• TASK OBJECTIVE: Write the next part of the article on Libya and Gaddafi, picking up right after its final sentence.

Begin PASSAGE

D 17.04.11 Fra Bashy Quraishy <bashy@ mail.dk>

 

Dear Arne

I am sending you an article, which looks at the Libyan situation from a critical perspective.

Can you please send it to your contacts? We need to be more nuanced.

Kind regards

Bashy Quraishy

 

Libya: Is Gaddafi a mad dictator?

 

Bashy Quraishy

 

According to the US Department of State’s annual human rights report for 2007, Libya’s authoritarian regime have a poor record in the area of human rights. Some of the numerous and serious abuses on the part of the government include poor prison conditions, arbitrary arrest and prisoners held incommunicado, and political prisoners held for many years without charge or trial. The judiciary is controlled by the government, and there is no right to a fair public trial. Libyans do not have the right to change their government. Freedom of speech, press, assembly, association, and religion are restricted.

 

Keeping in mind, how one sided yet affective the American and western propaganda machine usually is, I often take such reports with a pinch of salt, especially when it deals with countries and leaders who are not in good books of the West.  But if we take this USA assessment at face value, this Libyan situation can be found in many states in various parts of the world.  So let us pause for a minute and go behind the picture being presented to the world by BBC, CNN, Agency France and Danish media.

 

By the way, my apprehensions about the Libyan situation should in no way be taken as an endorsement or defend the horrible suffering attacks on the civilian people by the Libyan government. I just want to look at the development with open eyes and not the customary knee jerk western reaction.

 

 

 

After popular movements overturned the rulers of Tunisia and Egypt, its immediate neighbors to the West and East, Libya experienced a full-scale revolt beginning in February 2011. By 20 February, the unrest had spread to Tripoli. In the early hours of 21 February 2011, Saif al-Islam, oldest son of Muammar Gaddafi, spoke on Libyan television of his fears that the country would fragment and be replaced by anarchy if the uprising engulfed the entire state. He warned that the country's economic wealth and recent prosperity was at risk, admitted, "mistakes had been made" in quelling recent protests and announced that a constitutional convention would begin on 23 February. That was dismissed by the rebels.

End PASSAGE
Begin MATERIAL

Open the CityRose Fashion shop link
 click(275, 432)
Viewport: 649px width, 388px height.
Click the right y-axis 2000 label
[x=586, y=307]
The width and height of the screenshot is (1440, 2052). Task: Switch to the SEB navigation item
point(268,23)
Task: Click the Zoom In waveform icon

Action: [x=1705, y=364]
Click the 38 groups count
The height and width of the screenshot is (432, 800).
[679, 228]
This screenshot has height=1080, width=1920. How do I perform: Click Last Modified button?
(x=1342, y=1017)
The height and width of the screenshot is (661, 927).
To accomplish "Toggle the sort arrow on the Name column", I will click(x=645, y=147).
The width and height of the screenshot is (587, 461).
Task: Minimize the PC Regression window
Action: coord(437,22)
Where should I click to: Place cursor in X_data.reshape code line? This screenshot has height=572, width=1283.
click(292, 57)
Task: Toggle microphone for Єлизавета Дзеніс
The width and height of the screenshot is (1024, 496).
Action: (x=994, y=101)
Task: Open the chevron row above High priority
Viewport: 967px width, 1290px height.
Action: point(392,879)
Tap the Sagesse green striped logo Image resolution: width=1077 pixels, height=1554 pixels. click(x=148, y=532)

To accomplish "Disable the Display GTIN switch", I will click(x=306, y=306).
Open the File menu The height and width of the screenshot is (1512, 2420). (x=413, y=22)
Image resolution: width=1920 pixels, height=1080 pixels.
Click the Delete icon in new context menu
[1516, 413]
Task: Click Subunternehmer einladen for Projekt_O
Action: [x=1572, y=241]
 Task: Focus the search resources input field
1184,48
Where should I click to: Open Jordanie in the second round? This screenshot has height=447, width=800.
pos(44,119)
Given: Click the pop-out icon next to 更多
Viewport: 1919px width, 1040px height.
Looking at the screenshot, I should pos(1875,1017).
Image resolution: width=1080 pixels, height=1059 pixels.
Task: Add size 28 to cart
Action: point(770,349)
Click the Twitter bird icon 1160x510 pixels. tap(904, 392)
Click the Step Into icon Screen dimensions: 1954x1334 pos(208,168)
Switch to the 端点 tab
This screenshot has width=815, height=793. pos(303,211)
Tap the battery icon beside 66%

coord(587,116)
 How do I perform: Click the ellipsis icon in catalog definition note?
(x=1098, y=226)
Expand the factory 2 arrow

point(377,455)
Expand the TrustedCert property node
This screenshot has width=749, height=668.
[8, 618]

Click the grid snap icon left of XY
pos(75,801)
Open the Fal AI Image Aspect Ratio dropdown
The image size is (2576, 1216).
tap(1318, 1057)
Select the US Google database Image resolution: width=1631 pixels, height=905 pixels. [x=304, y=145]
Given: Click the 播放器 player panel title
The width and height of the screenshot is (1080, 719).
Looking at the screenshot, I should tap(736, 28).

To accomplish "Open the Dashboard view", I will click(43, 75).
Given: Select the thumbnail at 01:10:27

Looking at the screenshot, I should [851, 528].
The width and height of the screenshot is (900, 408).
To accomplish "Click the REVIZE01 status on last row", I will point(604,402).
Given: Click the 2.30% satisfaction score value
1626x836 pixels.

End MATERIAL

• TASK RESULT:
Ever since, the public protests in Libya turned violent and practically divided the country in to rebel held area in the East and government controlled west, including the capital Tripoli. On 17 March 2011 the United Nations Security Council passed Resolution 1973 with a 10–0 vote and five abstentions from most important non-western countries. Resolution 1973 sanctioned the establishment a no-fly zone and the use of "all means necessary" to protect civilians within Libya.

 

On Saturday 19 March 2011, the first Allied act to secure the no-fly zone began when French military jets entered Libyan airspace on a reconnaissance mission heralding attacks on enemy targets. Allied military action to enforce the ceasefire commenced the same day when a French aircraft opened fire and destroyed an enemy vehicle on the ground. French jets also destroyed five enemy tanks belonging to the Gaddafi regime. The United States and United Kingdom launched attacks on over 20 "integrated air defense systems" using more than 110 Tomahawk cruise missiles during operations Odyssey Dawn and Ellamy.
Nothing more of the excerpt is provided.